From the material below, reproduce exactly the stretch of lines that begins with the line holding "Delete layer using the layer panel trash icon" and ends with the line holding "Where should I", skipping the pictures.

*** Provided records ***

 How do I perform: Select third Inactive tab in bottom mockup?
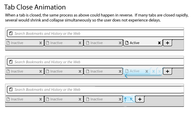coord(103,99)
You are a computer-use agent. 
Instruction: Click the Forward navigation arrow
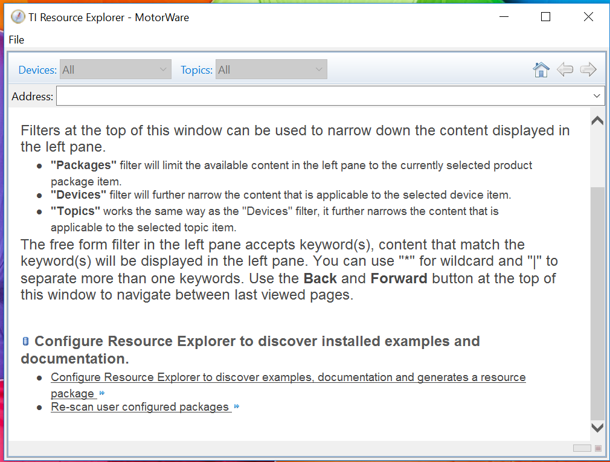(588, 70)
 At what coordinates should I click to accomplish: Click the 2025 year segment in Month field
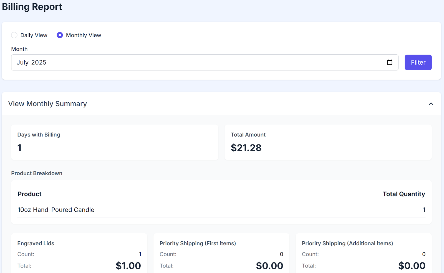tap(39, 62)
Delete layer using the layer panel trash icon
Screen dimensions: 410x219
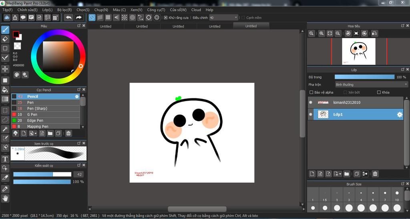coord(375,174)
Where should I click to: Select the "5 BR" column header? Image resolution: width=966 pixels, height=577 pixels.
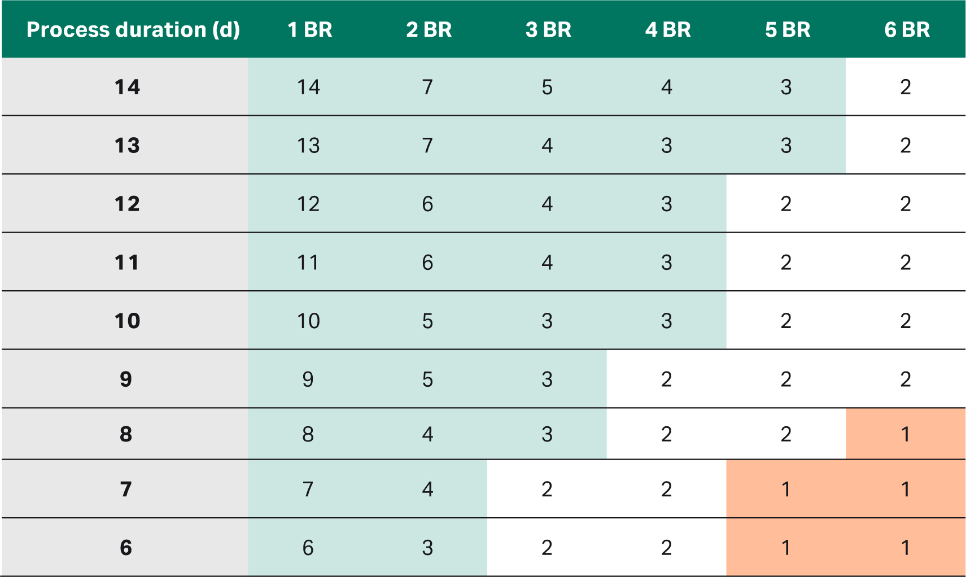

***
*** Provided records ***

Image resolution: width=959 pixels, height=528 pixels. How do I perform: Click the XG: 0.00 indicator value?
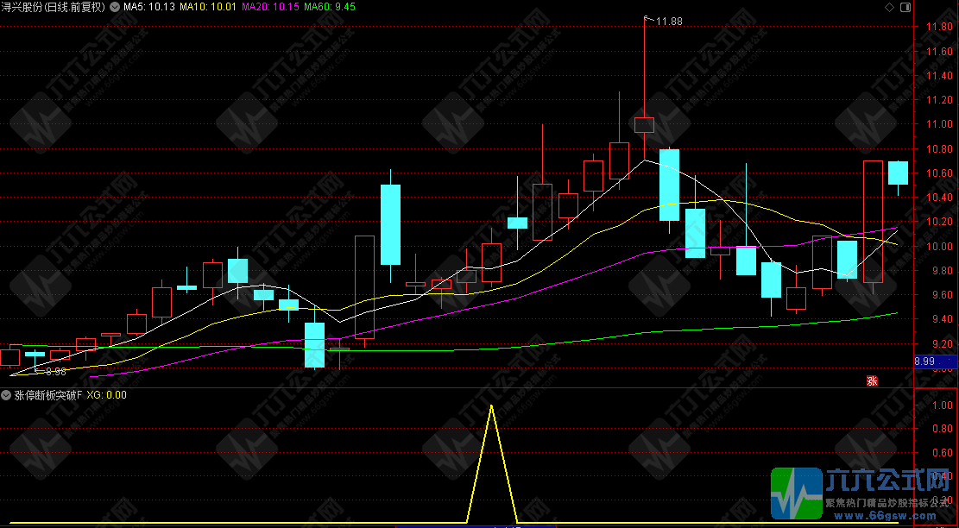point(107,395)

***

Reply to the exercise:
Delete layer using the layer panel trash icon
Screen dimensions: 410x219
coord(375,174)
Where should I click to: Select the "5 BR" column header? Image resolution: width=966 pixels, height=577 pixels.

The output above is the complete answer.